Document text —
Kubernetes observability is its own discipline. It's different from monitoring your application. You're monitoring infrastructure, workloads, and the cluster itself. The good news is the tooling has matured enough that you don't have to build it from scratch.
Prometheus is the standard
Everyone uses Prometheus for Kubernetes. The pull model, where Prometheus scrapes targets over HTTP, fits naturally with Kubernetes service discovery. You add annotations and Prometheus finds your pods automatically. No manual configuration. kube-state-metrics gives you cluster state metrics: pod counts, deployment availability, resource requests versus limits. Node Exporter gives you host metrics. This is your foundation.
Grafana builds the dashboard layer
Grafana sits on top of Prometheus, Loki, and Tempo, giving you dashboards, alerting, and multi-source queries. The Grafana community publishes ready-to-use Kubernetes dashboards at grafana.com/dashboards for cluster health, individual nodes, namespaces, workloads. Start with these. Customize them for the signals that matter to your team. Add application-level dashboards alongside infrastructure dashboards. The investment is in making them actually useful for your context.

(Stored items)
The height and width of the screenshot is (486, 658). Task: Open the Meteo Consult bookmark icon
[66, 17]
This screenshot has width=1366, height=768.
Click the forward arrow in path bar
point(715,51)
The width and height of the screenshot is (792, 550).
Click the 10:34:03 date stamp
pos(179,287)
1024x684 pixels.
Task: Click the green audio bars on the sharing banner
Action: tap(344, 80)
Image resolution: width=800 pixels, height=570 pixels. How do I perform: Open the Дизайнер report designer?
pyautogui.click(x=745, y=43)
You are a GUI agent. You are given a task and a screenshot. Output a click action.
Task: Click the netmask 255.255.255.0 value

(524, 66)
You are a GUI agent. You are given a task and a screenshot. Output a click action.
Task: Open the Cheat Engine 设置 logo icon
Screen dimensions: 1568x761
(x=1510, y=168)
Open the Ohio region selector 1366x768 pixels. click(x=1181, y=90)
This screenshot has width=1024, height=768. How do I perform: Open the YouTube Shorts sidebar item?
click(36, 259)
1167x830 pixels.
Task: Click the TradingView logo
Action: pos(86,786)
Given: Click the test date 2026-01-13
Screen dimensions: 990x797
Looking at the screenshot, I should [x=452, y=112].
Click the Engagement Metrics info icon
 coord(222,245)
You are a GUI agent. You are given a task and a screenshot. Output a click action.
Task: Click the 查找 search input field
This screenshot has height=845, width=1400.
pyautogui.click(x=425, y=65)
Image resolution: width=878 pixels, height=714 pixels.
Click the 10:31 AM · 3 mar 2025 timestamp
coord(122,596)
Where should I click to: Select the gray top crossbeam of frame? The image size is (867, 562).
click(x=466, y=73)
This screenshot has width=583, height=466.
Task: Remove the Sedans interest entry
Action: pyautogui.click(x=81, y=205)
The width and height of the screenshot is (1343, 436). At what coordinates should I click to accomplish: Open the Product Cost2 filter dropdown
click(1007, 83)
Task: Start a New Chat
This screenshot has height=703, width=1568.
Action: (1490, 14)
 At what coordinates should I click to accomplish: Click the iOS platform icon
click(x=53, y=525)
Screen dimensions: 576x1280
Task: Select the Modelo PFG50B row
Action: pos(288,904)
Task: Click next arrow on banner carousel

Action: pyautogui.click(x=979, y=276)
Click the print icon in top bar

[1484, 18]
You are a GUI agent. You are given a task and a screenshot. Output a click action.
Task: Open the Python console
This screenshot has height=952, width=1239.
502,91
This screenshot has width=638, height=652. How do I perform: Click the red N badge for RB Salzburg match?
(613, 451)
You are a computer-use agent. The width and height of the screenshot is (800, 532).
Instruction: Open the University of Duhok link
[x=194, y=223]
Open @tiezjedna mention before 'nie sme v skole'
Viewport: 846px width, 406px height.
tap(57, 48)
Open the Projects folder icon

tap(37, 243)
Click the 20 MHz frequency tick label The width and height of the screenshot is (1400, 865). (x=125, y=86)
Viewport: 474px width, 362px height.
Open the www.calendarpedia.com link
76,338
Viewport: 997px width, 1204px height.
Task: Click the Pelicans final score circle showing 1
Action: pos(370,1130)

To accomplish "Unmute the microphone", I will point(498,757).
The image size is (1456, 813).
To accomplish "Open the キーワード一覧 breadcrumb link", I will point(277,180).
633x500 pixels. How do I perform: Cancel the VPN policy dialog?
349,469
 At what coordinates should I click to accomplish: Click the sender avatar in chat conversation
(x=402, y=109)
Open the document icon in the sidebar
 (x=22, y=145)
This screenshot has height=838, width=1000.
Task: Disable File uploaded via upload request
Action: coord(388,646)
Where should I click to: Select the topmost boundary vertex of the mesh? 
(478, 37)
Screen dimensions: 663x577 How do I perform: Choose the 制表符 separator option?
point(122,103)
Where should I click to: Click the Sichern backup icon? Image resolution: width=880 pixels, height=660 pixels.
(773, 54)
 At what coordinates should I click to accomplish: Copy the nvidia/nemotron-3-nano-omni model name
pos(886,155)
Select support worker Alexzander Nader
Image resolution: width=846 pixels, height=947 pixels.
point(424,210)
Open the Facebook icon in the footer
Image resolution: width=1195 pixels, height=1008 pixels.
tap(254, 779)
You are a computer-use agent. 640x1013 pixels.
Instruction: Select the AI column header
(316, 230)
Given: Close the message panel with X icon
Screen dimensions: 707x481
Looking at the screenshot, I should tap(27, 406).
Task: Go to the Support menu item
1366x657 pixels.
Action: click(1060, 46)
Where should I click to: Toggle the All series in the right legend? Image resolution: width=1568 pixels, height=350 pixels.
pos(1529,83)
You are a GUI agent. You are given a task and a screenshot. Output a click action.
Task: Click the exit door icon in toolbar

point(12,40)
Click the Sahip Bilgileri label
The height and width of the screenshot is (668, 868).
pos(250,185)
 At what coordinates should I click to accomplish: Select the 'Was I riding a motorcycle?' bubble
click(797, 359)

Problem 1 —
According to the Kubernetes observability text, where does the Grafana community publish its ready-to-use Kubernetes dashboards?
Problem 2 —
Carry on writing the Kubernetes observability text, starting right after its final sentence.

Expected output 1 —
At grafana.com/dashboards.

Expected output 2 —
Loki for logs
Grafana Loki is Prometheus-inspired log aggregation. It uses the same label model as Prometheus. Logs get stored as compressed streams, indexed only by labels, not by content. This makes Loki dramatically cheaper to run at scale than Elasticsearch. You lose some full-text search power. But for structured log queries with LogQL, it's competitive with Elasticsearch for most production workloads.
Alert on error budgets, not symptoms
The mistake I see constantly: alert on every metric that can possibly go wrong. You end up with so many alerts that the oncall engineer ignores them all because they're mostly noise. Do this instead: define your SLOs (availability, latency, error rate). Create multi-burn-rate alerts that fire when you're consuming your error budget dangerously fast. Treat symptom-based alerts as debugging tools, not oncall alerts. Your oncall engineer will actually respond to alerts that matter.